- [WHAT IS BEING ASKED]:
Return the records in full, with every character preserved.

• • • • •

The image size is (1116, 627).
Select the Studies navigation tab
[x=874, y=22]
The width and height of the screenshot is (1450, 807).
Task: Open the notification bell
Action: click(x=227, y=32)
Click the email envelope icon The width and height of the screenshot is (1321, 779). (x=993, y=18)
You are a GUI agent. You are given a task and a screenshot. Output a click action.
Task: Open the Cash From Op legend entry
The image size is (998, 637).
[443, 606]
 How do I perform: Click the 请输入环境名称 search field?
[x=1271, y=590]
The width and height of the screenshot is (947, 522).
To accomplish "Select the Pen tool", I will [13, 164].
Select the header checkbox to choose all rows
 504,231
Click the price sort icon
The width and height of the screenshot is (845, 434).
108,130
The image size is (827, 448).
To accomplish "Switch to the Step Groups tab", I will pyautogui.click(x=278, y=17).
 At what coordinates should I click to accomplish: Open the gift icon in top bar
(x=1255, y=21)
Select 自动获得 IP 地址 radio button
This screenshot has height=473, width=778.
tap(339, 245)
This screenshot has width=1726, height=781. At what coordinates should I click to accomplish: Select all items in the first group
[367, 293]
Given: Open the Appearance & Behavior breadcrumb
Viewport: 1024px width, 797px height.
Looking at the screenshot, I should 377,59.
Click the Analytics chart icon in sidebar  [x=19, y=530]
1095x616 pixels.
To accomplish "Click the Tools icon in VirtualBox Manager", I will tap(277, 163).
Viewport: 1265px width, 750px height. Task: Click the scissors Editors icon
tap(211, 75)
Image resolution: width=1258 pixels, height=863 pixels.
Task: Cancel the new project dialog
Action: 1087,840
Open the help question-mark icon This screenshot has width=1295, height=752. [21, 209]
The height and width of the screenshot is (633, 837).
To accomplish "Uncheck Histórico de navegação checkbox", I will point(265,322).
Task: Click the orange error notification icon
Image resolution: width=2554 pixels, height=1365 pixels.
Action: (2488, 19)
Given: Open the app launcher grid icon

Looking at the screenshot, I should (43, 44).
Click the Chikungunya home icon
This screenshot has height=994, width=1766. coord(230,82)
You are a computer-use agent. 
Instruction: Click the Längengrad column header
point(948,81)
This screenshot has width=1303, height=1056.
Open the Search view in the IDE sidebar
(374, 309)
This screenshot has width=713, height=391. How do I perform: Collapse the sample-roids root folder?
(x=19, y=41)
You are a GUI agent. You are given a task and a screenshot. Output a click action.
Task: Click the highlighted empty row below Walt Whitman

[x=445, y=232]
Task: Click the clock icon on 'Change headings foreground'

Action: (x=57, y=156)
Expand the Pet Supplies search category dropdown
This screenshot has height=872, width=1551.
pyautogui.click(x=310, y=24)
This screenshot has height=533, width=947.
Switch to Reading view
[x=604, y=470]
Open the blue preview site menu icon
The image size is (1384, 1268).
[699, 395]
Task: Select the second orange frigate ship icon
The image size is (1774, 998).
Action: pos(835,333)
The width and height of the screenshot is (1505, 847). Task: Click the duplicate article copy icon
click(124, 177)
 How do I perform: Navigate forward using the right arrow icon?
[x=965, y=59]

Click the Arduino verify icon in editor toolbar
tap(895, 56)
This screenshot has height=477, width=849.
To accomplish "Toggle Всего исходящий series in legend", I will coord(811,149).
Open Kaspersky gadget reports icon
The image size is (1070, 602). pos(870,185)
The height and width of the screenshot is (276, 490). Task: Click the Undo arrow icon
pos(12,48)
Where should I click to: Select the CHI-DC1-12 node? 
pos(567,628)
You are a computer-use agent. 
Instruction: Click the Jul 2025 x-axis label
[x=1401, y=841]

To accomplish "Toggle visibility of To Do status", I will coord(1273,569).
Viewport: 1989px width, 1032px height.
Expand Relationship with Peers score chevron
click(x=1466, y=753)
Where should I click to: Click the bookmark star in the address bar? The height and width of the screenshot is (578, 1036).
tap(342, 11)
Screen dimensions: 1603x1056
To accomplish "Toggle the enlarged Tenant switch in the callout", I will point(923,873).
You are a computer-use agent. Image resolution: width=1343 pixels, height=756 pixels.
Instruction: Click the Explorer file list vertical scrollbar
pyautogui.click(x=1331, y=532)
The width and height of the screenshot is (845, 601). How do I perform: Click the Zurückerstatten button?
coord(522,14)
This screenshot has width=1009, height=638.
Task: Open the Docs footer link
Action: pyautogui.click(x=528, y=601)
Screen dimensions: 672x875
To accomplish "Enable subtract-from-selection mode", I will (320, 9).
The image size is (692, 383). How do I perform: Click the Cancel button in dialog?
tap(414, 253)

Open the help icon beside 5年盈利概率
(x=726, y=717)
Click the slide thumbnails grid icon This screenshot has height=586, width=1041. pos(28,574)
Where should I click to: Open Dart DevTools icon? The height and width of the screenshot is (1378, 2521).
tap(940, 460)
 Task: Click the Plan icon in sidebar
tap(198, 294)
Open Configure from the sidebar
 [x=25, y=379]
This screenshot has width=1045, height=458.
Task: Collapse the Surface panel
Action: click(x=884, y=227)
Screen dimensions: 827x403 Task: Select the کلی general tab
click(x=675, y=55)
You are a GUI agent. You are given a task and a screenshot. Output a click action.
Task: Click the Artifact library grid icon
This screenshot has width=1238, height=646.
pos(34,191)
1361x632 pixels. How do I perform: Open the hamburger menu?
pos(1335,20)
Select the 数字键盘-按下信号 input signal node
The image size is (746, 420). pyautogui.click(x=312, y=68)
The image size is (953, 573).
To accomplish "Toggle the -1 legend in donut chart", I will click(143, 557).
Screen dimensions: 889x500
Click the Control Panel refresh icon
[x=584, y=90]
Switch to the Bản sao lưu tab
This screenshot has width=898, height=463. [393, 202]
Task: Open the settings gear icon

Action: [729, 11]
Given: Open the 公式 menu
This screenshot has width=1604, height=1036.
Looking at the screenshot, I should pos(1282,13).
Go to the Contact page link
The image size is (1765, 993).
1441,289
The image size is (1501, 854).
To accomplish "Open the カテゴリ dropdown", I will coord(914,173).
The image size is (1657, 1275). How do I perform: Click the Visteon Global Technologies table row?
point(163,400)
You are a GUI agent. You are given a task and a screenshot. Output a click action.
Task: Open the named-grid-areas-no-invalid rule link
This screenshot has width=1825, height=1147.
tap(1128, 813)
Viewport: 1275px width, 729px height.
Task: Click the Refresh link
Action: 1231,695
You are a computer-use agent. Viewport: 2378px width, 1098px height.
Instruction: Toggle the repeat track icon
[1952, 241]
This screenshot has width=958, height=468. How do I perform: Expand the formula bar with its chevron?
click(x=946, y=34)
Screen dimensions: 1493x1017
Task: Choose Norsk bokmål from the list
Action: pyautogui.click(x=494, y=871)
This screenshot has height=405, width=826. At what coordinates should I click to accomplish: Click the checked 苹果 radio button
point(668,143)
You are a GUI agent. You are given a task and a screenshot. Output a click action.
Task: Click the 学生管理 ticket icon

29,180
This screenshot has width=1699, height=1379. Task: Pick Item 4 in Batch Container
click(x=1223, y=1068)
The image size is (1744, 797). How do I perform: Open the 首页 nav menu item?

• • • • •

- [ANSWER BOX]:
The image size is (1116, 627).
Select the Studies navigation tab
[x=874, y=22]
The width and height of the screenshot is (1450, 807).
Task: Open the notification bell
Action: click(x=227, y=32)
Click the email envelope icon The width and height of the screenshot is (1321, 779). (x=993, y=18)
You are a GUI agent. You are given a task and a screenshot. Output a click action.
Task: Open the Cash From Op legend entry
The image size is (998, 637).
[443, 606]
 How do I perform: Click the 请输入环境名称 search field?
[x=1271, y=590]
The width and height of the screenshot is (947, 522).
To accomplish "Select the Pen tool", I will [13, 164].
Select the header checkbox to choose all rows
 504,231
Click the price sort icon
The width and height of the screenshot is (845, 434).
108,130
The image size is (827, 448).
To accomplish "Switch to the Step Groups tab", I will pyautogui.click(x=278, y=17).
 At what coordinates should I click to accomplish: Open the gift icon in top bar
(x=1255, y=21)
Select 自动获得 IP 地址 radio button
This screenshot has height=473, width=778.
tap(339, 245)
This screenshot has width=1726, height=781. At what coordinates should I click to accomplish: Select all items in the first group
[367, 293]
Given: Open the Appearance & Behavior breadcrumb
Viewport: 1024px width, 797px height.
Looking at the screenshot, I should 377,59.
Click the Analytics chart icon in sidebar  [x=19, y=530]
1095x616 pixels.
To accomplish "Click the Tools icon in VirtualBox Manager", I will tap(277, 163).
Viewport: 1265px width, 750px height. Task: Click the scissors Editors icon
tap(211, 75)
Image resolution: width=1258 pixels, height=863 pixels.
Task: Cancel the new project dialog
Action: 1087,840
Open the help question-mark icon This screenshot has width=1295, height=752. [21, 209]
The height and width of the screenshot is (633, 837).
To accomplish "Uncheck Histórico de navegação checkbox", I will point(265,322).
Task: Click the orange error notification icon
Image resolution: width=2554 pixels, height=1365 pixels.
Action: (2488, 19)
Given: Open the app launcher grid icon

Looking at the screenshot, I should (43, 44).
Click the Chikungunya home icon
This screenshot has height=994, width=1766. coord(230,82)
You are a computer-use agent. 
Instruction: Click the Längengrad column header
point(948,81)
This screenshot has width=1303, height=1056.
Open the Search view in the IDE sidebar
(374, 309)
This screenshot has width=713, height=391. How do I perform: Collapse the sample-roids root folder?
(x=19, y=41)
You are a GUI agent. You are given a task and a screenshot. Output a click action.
Task: Click the highlighted empty row below Walt Whitman

[x=445, y=232]
Task: Click the clock icon on 'Change headings foreground'

Action: (x=57, y=156)
Expand the Pet Supplies search category dropdown
This screenshot has height=872, width=1551.
pyautogui.click(x=310, y=24)
This screenshot has height=533, width=947.
Switch to Reading view
[x=604, y=470]
Open the blue preview site menu icon
The image size is (1384, 1268).
[699, 395]
Task: Select the second orange frigate ship icon
The image size is (1774, 998).
Action: pos(835,333)
The width and height of the screenshot is (1505, 847). Task: Click the duplicate article copy icon
click(124, 177)
 How do I perform: Navigate forward using the right arrow icon?
[x=965, y=59]

Click the Arduino verify icon in editor toolbar
tap(895, 56)
This screenshot has height=477, width=849.
To accomplish "Toggle Всего исходящий series in legend", I will coord(811,149).
Open Kaspersky gadget reports icon
The image size is (1070, 602). pos(870,185)
The height and width of the screenshot is (276, 490). Task: Click the Undo arrow icon
pos(12,48)
Where should I click to: Select the CHI-DC1-12 node? 
pos(567,628)
You are a computer-use agent. 
Instruction: Click the Jul 2025 x-axis label
[x=1401, y=841]

To accomplish "Toggle visibility of To Do status", I will coord(1273,569).
Viewport: 1989px width, 1032px height.
Expand Relationship with Peers score chevron
click(x=1466, y=753)
Where should I click to: Click the bookmark star in the address bar? The height and width of the screenshot is (578, 1036).
tap(342, 11)
Screen dimensions: 1603x1056
To accomplish "Toggle the enlarged Tenant switch in the callout", I will point(923,873).
You are a computer-use agent. Image resolution: width=1343 pixels, height=756 pixels.
Instruction: Click the Explorer file list vertical scrollbar
pyautogui.click(x=1331, y=532)
The width and height of the screenshot is (845, 601). How do I perform: Click the Zurückerstatten button?
coord(522,14)
This screenshot has width=1009, height=638.
Task: Open the Docs footer link
Action: pyautogui.click(x=528, y=601)
Screen dimensions: 672x875
To accomplish "Enable subtract-from-selection mode", I will (320, 9).
The image size is (692, 383). How do I perform: Click the Cancel button in dialog?
tap(414, 253)

Open the help icon beside 5年盈利概率
(x=726, y=717)
Click the slide thumbnails grid icon This screenshot has height=586, width=1041. pos(28,574)
Where should I click to: Open Dart DevTools icon? The height and width of the screenshot is (1378, 2521).
tap(940, 460)
 Task: Click the Plan icon in sidebar
tap(198, 294)
Open Configure from the sidebar
 [x=25, y=379]
This screenshot has width=1045, height=458.
Task: Collapse the Surface panel
Action: click(x=884, y=227)
Screen dimensions: 827x403 Task: Select the کلی general tab
click(x=675, y=55)
You are a GUI agent. You are given a task and a screenshot. Output a click action.
Task: Click the Artifact library grid icon
This screenshot has width=1238, height=646.
pos(34,191)
1361x632 pixels. How do I perform: Open the hamburger menu?
pos(1335,20)
Select the 数字键盘-按下信号 input signal node
The image size is (746, 420). pyautogui.click(x=312, y=68)
The image size is (953, 573).
To accomplish "Toggle the -1 legend in donut chart", I will click(143, 557).
Screen dimensions: 889x500
Click the Control Panel refresh icon
[x=584, y=90]
Switch to the Bản sao lưu tab
This screenshot has width=898, height=463. [393, 202]
Task: Open the settings gear icon

Action: [729, 11]
Given: Open the 公式 menu
This screenshot has width=1604, height=1036.
Looking at the screenshot, I should pos(1282,13).
Go to the Contact page link
The image size is (1765, 993).
1441,289
The image size is (1501, 854).
To accomplish "Open the カテゴリ dropdown", I will coord(914,173).
The image size is (1657, 1275). How do I perform: Click the Visteon Global Technologies table row?
point(163,400)
You are a GUI agent. You are given a task and a screenshot. Output a click action.
Task: Open the named-grid-areas-no-invalid rule link
This screenshot has width=1825, height=1147.
tap(1128, 813)
Viewport: 1275px width, 729px height.
Task: Click the Refresh link
Action: 1231,695
You are a computer-use agent. Viewport: 2378px width, 1098px height.
Instruction: Toggle the repeat track icon
[1952, 241]
This screenshot has width=958, height=468. How do I perform: Expand the formula bar with its chevron?
click(x=946, y=34)
Screen dimensions: 1493x1017
Task: Choose Norsk bokmål from the list
Action: pyautogui.click(x=494, y=871)
This screenshot has height=405, width=826. At what coordinates should I click to accomplish: Click the checked 苹果 radio button
point(668,143)
You are a GUI agent. You are given a task and a screenshot. Output a click action.
Task: Click the 学生管理 ticket icon

29,180
This screenshot has width=1699, height=1379. Task: Pick Item 4 in Batch Container
click(x=1223, y=1068)
The image size is (1744, 797). How do I perform: Open the 首页 nav menu item?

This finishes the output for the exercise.